Tag Archives: Song Sale

Tele-spruiking

21 Feb

Looking east onto North Pender Island from the Gulf of Georgia.

Looking east onto North Pender Island from the Gulf of Georgia, taken as I write this post.

I write from the ferry between Victoria and Vancouver, in the territorial waters of British Columbia/Washington State/British Columbia. It’s Wednesday 20 February here in North America, but en Nouvelle-Zélande it’s a Thursday at a particular time of the month. This means Song Sale is on in Dunedin!

Now, it is a little odd and a little superfluous for me still to be spruiking for this monthly gig. Yes, I founded it in Dunedin and it was my baby, but now that Daddy has moved to a new city some foster parents have taken responsibility for the rambunctious toddler. Or something. I’m not good at parent-and-guardian analogies.

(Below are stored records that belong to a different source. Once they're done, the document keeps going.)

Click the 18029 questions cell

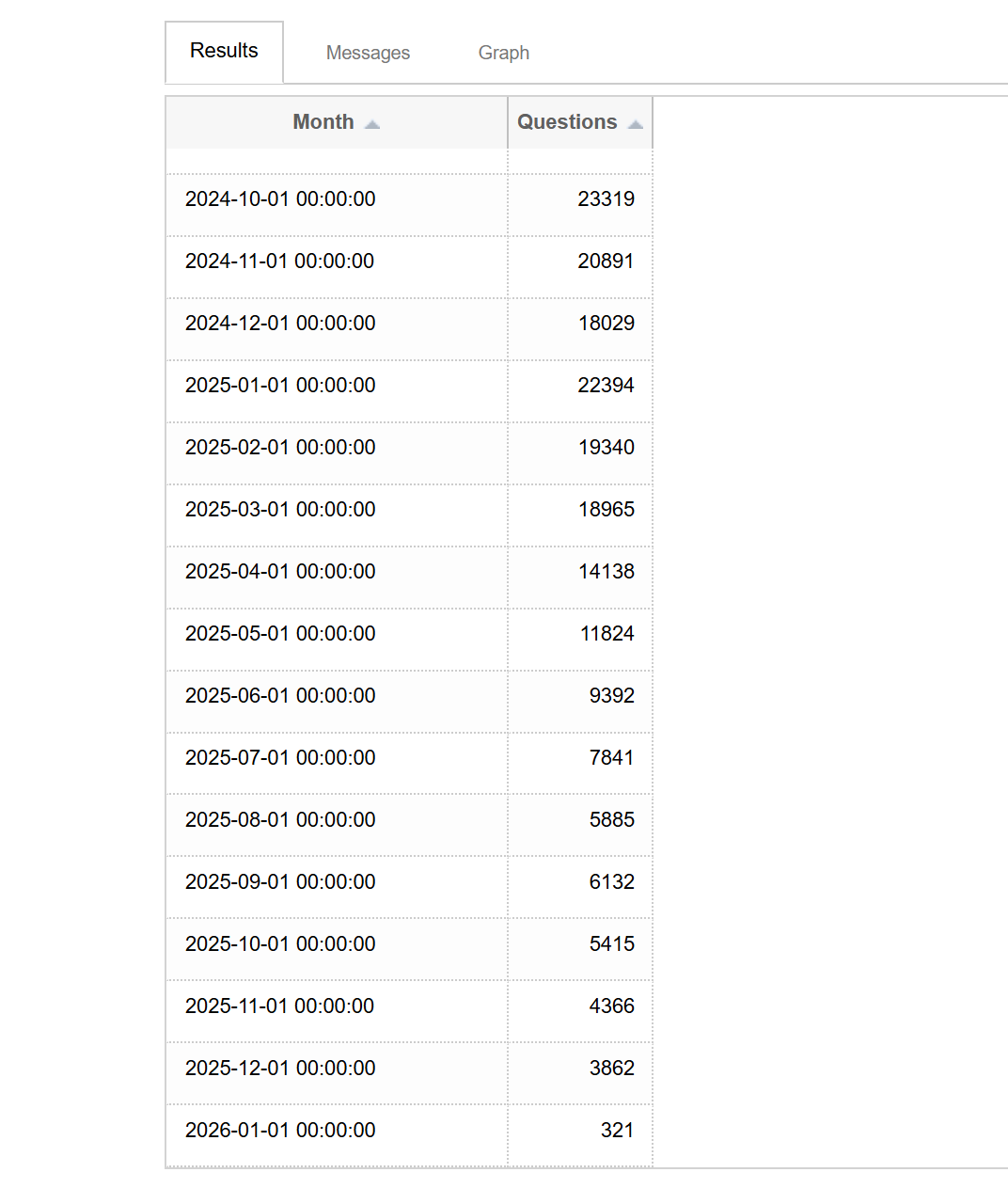[606, 324]
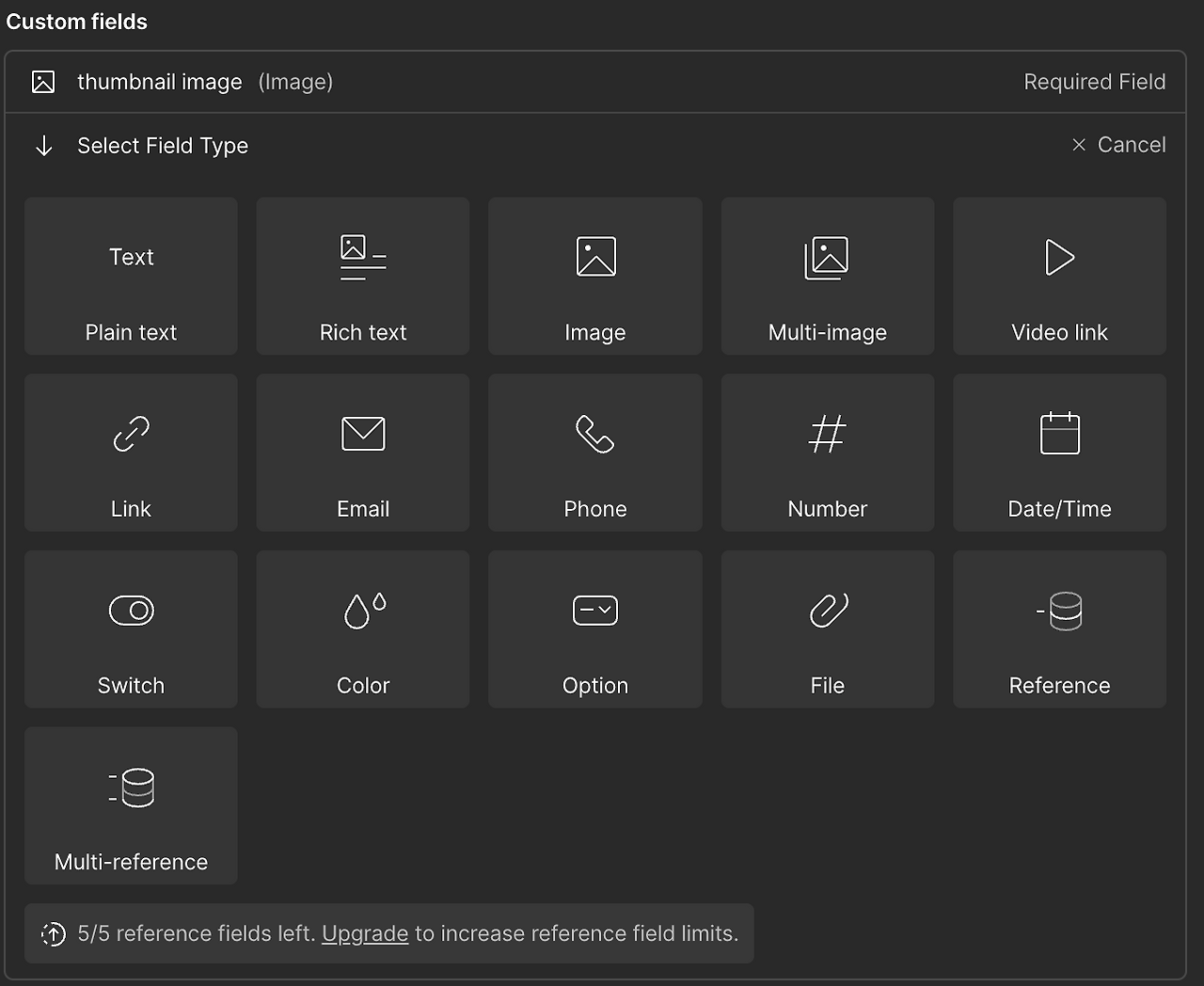
Task: Cancel the field type selection
Action: click(1119, 145)
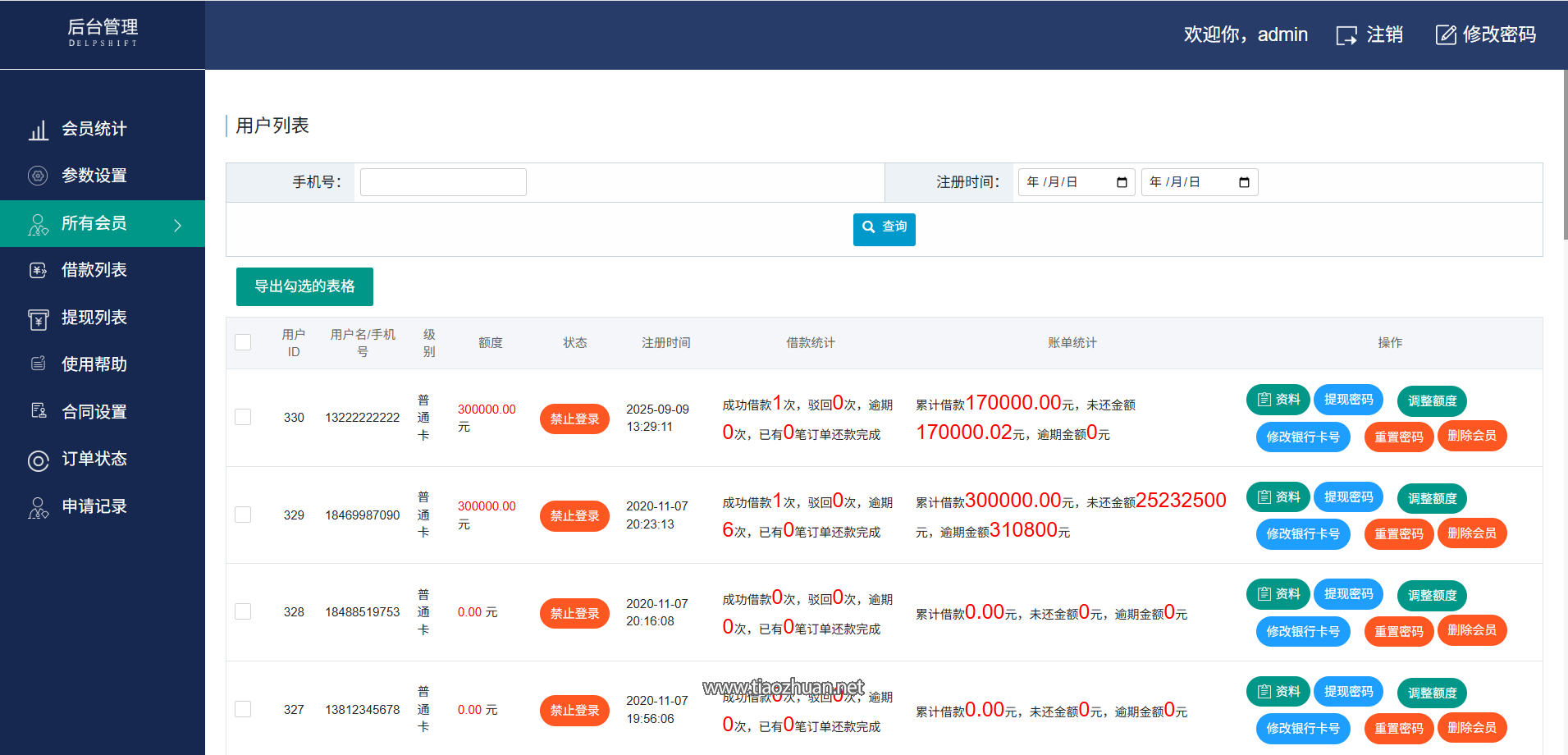Screen dimensions: 1568x755
Task: Click the 合同设置 document icon
Action: tap(38, 411)
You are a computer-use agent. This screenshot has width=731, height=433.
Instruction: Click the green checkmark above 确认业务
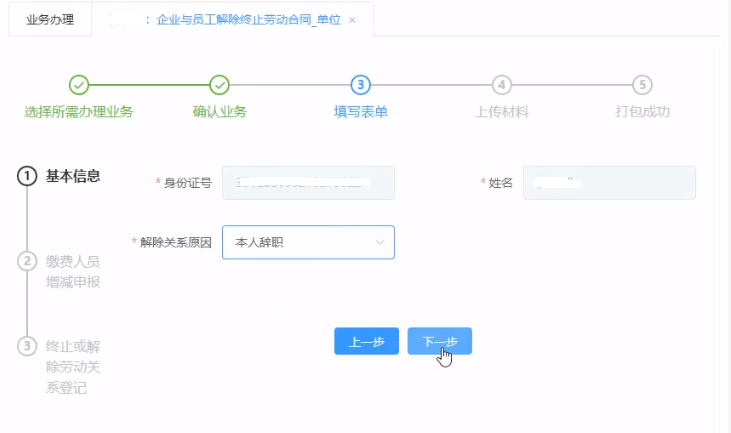point(220,85)
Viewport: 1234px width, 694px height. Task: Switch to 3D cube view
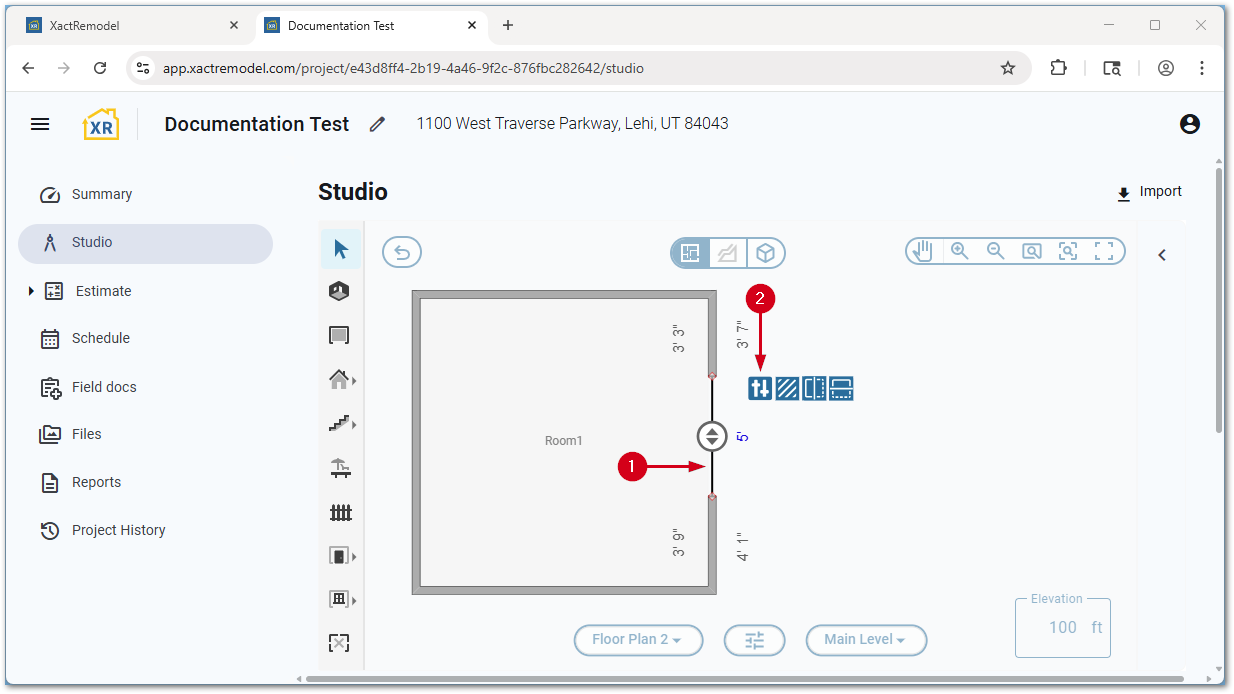point(765,254)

Regardless, I look from afar wishing all the best for this year’s gigs. I know it will thrive under new management: Corwin Newall is a fantastic writer and performer, and even though he’s young I can see him developing into a really good teacher and director of talent. Gabby Golding is one of the most enthusiastic and organised people I know in the Dunedin arts scene, and late last year she enthusiastically took the reins to organise this mother. (Told you my family member analogies weren’t good.)

They’ve secured funding from both Creative Communities and the Dunedin Fringe Festival, so they must be doing something right – importantly, this means the gigs remain free entry. They’ve also engaged Angus McBryde, a professional, to do their graphics. This is instead of retaining my, uhh, ‘idiosyncratic’ design principles of textual overload. Compare December 2012 and February 2013:

But beyond who manages it, Song Sale is not only an entertaining show for an audience, it’s a valuable vehicle for many different types of creatives.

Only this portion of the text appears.